The growing use of electronic systems in automobiles creates new oversight challenges that the National Highway Traffic Safety Administration (NHTSA) must address explicitly and proactively, says a new report from the National Research Council’s Transportation Research Board. The Research Council’s study was requested after the widely publicized reports and Congressional hearings during 2009-2010 about sudden acceleration problems in Toyota and Lexus vehicles. During the hearings it was revealed that NHTSA had only one electronics engineer on staff as part of the Department of Transportation, which has an $80 billion annual budget.
While the NRC commentary released this week agrees with NHTSA’s conclusion that electronic throttle control systems (ETCs) were not a plausible cause of Toyota’s unintended acceleration problem, the NRC is worried about the safety agency’s competence in automotive electronics. NHTSA, of course, concluded that Toyota unintended acceleration was caused by drivers pressing the gas pedal by mistake as well as accelerator pedals sticking or becoming entrapped by floormats, which ultimately caused huge Toyota and Lexus recalls and subsequent record fines for Toyota’s cover-up of the deadly problem.
The NRC said “However, it is ‘troubling’ that NHTSA could not convincingly address public concerns about the safety of automotive electronics. Relative to the newer electronics systems being deployed and developed, ETCs are simple and mature technologies. To respond effectively and confidently to claims of defects in the more complex electronic systems, both in present-day and future vehicles, NHTSA will require additional specialized technical expertise.”
One simple step – the requirement of electronic data recorders that would show the actual driver or computer inputs immediately before and during an accident – doesn’t appear immanent.
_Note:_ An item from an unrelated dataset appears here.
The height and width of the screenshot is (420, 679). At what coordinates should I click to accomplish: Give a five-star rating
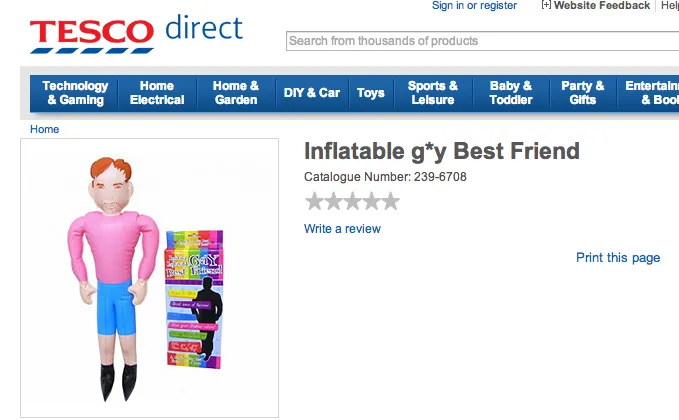point(390,202)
While this will end many false accusations used by product liability attorneys to garner huge fees from large lawsuits against automakers, there appears to be little appetite for the reform in lawyer- dominated Washington.
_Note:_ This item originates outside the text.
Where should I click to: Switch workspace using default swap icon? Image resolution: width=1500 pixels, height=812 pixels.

“NHTSA has already taken steps to strengthen its expertise in electronic control systems while expanding research in this area — and the agency has considerable experience dealing with vehicle electronics issues in its research, rulemaking, and enforcement programs,” said Lynda Tran a DOT spokesperson in response to the Research Council,
“It’s unrealistic to expect NHTSA to hire and maintain personnel who have all of the specialized technical and design knowledge relevant to this constantly evolving field,” said Louis Lanzerotti, Distinguished Research Professor at the New Jersey Institute of Technology and chair of the NRC committee that wrote the report.
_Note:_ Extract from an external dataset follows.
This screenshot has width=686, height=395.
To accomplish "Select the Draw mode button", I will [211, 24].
The report recommends that NHTSA establish a standing technical advisory panel of individuals with backgrounds central to the design, development, and safety assurance of automotive electronics systems.
NHTSA said it will continue to “evaluate and improve every aspect of its work to keep the driving public safe, including research to assess potential safety concerns and help ensure the reliability of electronic control systems in vehicles. The agency will also further refine its strategic plan to address any potential technical and policy issues.”